Al deslizarse por las cuerdas el P. Pallarés, una ráfaga
de balas le alcanzó la cabeza; se desprendió de la cuerda y
cayó desplomado en el segundo piso, donde expiró al instante.
Era el mediodía del 13 de octubre -sábado- de 1934. Un poste
de hierro de los cables del tranvía, lanzado por la segunda explosión,
cayó encima del cuerpo del P. Pallarés, quedando sepultado por
el mismo poste de hierro.
Testigos presenciales pudieron reconocer su cadáver,
que luego despareció, sin que se supiera más de él. Su
valiente testimonio de Cristo permaneció imborrable en la memoria de
cuantos le habían tratado y habían presenciado su muerte a
la hora de confesar la fe en Cristo ante los pretendidos exterminadores de
la religión.
Oviedo quedó bautizada con sangre y le pusieron de nombre
«la ciudad mártir». Era el preludio de la guerra civil
española, 1936-1939, si no formaba ya parte del primer capítulo
de la guerra. Sacerdotes y religiosos, seminaristas y laicos comprometidos
con la Iglesia dieron un testimonio admirable de adhesión a Jesucristo.

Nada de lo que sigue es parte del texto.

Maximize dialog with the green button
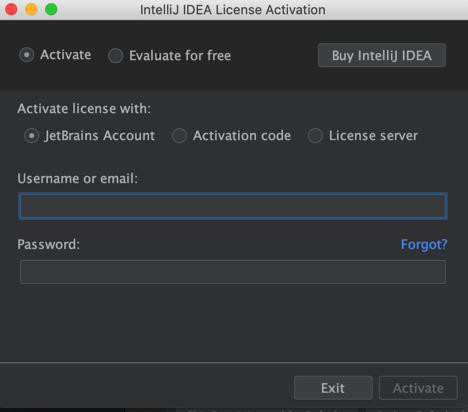 pyautogui.click(x=51, y=9)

Fueron incendiadas gran número de iglesias y conventos y destruidos
con dinamita la Universidad, el Seminario, la Cámara Santa de la Catedral,
de inapreciable valor artístico. Esta última obra de arte fue
reducida a escombros por el bombardeo de unos desenfrenados que atacaban a
la Guardia Civil escondida en la Catedral.